*** Opening Text section ***

It seems to me that the effect of this history of government neutralization of challenges to the established order has been to steadily diminish the ability of Americans to freely engage in a social conversation, organize themselves politically or express themselves artistically without reprisals or fear of them. As the Church Committee report put it:
"Many of the techniques used would be intolerable in a democratic society even if all of the targets had been involved in violent activity, but COINTELPRO went far beyond that...the Bureau conducted a sophisticated vigilante operation aimed squarely at preventing the exercise of First Amendment rights of speech and association, on the theory that preventing the growth of dangerous groups and the propogation of dangerous ideas would protect the national security and deter violence."
Given the Pentagon's recent domestic spying actions, it appears that the government hasn't learned much since the 1920's; it still has a little trouble
discerning what is dangerous.
It strikes me that in these days of terror threats and mounting rhetoric about how "liberals," while perhaps well-meaning are dangerous because they just don't understand what it takes to stop dangerous, radical, Terriss groups.
“To those who scare peace-loving people with phantoms of lost liberty, my message is this: Your tactics only aid terrorists, for they erode our national unity and diminish our resolve. They give ammunition to America’s enemies and pause to America’s friends,'’ -- Attorney General John Ashcroft, Dec. 6, 2001 before Senate Judiciary committee
"Liberalism is a mental disorder that has undermined our families, our society, and our national security" -- Michael Savage, Newsmax.com interview 2/1/03
The likely end result of targetted assaults on "liberal" groups and individuals will be the further narrowing of the diversity of political beliefs that can be espoused and championed by candidates for office and a chilling effect on free expression by citizens.
By the time Bush and his minions are done, Joe Lieberman may represent the "extreme liberal" viewpoint and be the standard-bearer of liberalism.
It seems to me that now is the time America needs some fire-breathing, stand-and-fight progressives. It's time to let the current crop of spineless
wimps know that they will either have to fight for us or pay for their perfidy at the polls. They can stand with us, shoulder to shoulder or toe to toe.
I think we better get busy, we don't appear to have time to mess around.

*** Closing Text section ***
*** Opening Dataset entries ***

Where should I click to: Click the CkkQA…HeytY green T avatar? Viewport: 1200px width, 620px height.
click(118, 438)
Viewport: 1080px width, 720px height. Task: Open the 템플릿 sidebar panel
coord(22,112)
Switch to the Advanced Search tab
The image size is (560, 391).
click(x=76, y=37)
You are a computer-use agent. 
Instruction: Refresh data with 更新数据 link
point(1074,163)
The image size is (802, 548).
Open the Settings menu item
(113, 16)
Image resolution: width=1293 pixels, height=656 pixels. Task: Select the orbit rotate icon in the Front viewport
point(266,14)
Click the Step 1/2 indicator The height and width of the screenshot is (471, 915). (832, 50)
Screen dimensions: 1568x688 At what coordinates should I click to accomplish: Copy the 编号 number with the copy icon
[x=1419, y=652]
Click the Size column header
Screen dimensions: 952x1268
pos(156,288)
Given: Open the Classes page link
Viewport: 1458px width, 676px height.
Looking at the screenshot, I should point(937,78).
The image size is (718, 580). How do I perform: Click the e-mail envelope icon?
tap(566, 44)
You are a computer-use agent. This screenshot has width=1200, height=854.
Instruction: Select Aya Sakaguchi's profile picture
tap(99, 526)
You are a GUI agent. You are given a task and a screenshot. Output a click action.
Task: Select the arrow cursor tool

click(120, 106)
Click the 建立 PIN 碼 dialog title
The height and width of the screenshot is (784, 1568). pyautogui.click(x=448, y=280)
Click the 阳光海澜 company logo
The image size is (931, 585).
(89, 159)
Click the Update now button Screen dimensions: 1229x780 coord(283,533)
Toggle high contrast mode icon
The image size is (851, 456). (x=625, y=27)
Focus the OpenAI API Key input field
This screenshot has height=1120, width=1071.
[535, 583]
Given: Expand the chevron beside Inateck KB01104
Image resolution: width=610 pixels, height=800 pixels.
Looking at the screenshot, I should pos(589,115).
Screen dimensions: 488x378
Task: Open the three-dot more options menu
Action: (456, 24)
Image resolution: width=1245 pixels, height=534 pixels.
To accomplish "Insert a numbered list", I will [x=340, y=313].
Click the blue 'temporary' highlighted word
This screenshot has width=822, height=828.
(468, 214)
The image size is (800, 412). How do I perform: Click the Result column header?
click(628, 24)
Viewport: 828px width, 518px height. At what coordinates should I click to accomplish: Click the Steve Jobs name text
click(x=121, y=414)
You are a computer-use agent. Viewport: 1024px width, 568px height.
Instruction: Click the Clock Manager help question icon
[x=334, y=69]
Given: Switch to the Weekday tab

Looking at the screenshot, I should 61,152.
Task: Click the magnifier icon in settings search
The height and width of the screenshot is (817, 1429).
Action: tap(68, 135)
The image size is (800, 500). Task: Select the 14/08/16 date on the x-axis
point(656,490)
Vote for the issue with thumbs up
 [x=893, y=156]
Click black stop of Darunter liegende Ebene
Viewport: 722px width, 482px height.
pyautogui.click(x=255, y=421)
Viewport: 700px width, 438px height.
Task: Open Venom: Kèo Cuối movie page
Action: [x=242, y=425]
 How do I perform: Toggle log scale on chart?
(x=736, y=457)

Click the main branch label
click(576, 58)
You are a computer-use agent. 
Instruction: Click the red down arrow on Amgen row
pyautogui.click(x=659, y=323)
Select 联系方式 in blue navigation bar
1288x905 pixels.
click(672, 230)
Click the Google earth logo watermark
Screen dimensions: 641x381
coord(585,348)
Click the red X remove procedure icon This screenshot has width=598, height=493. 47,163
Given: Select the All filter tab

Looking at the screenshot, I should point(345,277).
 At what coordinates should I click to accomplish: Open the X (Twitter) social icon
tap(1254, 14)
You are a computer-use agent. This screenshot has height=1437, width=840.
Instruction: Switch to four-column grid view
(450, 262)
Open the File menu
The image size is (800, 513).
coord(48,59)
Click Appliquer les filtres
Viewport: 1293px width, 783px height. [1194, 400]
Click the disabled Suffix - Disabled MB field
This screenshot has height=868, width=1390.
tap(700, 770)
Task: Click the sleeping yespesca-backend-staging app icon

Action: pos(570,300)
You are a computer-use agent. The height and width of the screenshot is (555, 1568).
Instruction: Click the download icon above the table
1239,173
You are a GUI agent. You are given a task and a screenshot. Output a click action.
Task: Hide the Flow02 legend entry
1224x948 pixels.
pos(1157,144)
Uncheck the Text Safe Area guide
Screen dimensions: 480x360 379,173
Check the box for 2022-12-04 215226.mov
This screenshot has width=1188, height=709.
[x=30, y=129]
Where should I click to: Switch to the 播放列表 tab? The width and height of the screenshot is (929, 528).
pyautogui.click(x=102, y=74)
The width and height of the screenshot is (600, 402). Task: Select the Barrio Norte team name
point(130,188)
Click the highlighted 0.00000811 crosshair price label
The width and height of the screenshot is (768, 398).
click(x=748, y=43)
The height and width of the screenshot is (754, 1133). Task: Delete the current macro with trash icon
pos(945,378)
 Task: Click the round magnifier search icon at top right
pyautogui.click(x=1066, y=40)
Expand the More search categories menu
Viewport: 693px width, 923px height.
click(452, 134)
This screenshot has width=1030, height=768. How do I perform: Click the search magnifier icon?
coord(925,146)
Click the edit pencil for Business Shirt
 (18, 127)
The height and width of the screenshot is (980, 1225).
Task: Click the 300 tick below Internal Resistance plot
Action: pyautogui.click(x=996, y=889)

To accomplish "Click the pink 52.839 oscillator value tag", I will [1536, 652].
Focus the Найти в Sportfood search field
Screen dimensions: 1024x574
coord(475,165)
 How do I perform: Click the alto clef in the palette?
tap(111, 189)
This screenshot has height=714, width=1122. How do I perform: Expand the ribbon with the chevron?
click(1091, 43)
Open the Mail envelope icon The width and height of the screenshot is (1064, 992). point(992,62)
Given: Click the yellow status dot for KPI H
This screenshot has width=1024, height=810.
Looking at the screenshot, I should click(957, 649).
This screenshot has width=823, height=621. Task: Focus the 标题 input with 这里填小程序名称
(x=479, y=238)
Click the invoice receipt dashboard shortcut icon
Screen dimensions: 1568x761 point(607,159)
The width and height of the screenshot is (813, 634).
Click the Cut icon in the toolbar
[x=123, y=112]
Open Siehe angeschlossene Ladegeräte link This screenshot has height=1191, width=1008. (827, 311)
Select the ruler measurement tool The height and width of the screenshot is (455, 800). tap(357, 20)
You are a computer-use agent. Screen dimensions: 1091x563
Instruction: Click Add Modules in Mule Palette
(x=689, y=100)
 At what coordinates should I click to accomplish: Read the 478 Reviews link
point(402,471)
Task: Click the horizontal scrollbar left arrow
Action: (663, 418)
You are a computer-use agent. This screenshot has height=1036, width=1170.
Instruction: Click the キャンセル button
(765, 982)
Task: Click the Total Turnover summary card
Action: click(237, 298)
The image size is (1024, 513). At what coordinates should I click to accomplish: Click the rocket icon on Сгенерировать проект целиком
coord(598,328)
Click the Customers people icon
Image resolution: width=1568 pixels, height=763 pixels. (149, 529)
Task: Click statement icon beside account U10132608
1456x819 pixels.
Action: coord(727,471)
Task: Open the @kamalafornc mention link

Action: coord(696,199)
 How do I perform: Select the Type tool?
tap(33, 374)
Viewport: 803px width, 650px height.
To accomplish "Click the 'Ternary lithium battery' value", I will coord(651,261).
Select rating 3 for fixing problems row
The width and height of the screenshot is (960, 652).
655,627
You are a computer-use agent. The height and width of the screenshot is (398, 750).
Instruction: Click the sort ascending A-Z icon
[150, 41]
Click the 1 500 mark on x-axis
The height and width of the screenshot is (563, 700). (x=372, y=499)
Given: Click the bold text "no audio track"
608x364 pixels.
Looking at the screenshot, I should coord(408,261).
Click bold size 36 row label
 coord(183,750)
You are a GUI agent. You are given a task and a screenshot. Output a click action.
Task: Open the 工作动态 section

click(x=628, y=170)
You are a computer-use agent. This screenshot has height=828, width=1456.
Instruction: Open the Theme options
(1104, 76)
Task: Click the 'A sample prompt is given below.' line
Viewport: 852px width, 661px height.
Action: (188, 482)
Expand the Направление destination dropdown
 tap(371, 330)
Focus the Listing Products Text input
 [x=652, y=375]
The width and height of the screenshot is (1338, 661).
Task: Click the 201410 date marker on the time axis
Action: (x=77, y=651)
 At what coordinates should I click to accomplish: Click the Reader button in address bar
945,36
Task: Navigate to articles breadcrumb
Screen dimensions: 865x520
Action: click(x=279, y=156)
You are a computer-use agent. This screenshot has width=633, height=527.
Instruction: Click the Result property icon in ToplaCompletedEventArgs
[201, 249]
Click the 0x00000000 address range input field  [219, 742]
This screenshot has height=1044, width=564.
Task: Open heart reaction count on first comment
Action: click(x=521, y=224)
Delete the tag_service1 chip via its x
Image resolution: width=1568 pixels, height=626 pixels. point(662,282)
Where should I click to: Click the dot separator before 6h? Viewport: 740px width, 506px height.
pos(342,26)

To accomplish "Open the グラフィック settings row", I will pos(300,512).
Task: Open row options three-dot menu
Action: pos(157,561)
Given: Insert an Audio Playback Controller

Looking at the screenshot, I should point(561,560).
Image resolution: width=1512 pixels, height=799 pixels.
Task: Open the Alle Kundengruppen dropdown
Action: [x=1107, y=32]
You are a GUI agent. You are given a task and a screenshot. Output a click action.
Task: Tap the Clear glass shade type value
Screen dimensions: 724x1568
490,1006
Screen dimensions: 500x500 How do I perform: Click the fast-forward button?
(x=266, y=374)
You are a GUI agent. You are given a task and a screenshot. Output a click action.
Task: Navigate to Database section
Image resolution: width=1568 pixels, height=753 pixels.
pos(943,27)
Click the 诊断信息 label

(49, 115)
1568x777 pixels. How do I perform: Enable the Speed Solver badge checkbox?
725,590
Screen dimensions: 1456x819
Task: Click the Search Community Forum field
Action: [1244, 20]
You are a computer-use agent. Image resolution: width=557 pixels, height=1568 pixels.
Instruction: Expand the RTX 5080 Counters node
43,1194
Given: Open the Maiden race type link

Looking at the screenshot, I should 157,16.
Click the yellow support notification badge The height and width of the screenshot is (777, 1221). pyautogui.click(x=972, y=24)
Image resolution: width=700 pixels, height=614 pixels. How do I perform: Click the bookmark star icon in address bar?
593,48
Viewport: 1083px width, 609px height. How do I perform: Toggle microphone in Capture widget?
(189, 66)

*** Closing Dataset entries ***

## About this task
Translate this sentence from the essay on government surveillance into Spanish: "By the time Bush and his minions are done, Joe Lieberman may represent the 'extreme liberal' viewpoint and be the standard-bearer of liberalism."

## Solution for this task
Para cuando Bush y sus secuaces hayan terminado, Joe Lieberman podría representar el punto de vista «liberal extremo» y ser el abanderado del liberalismo.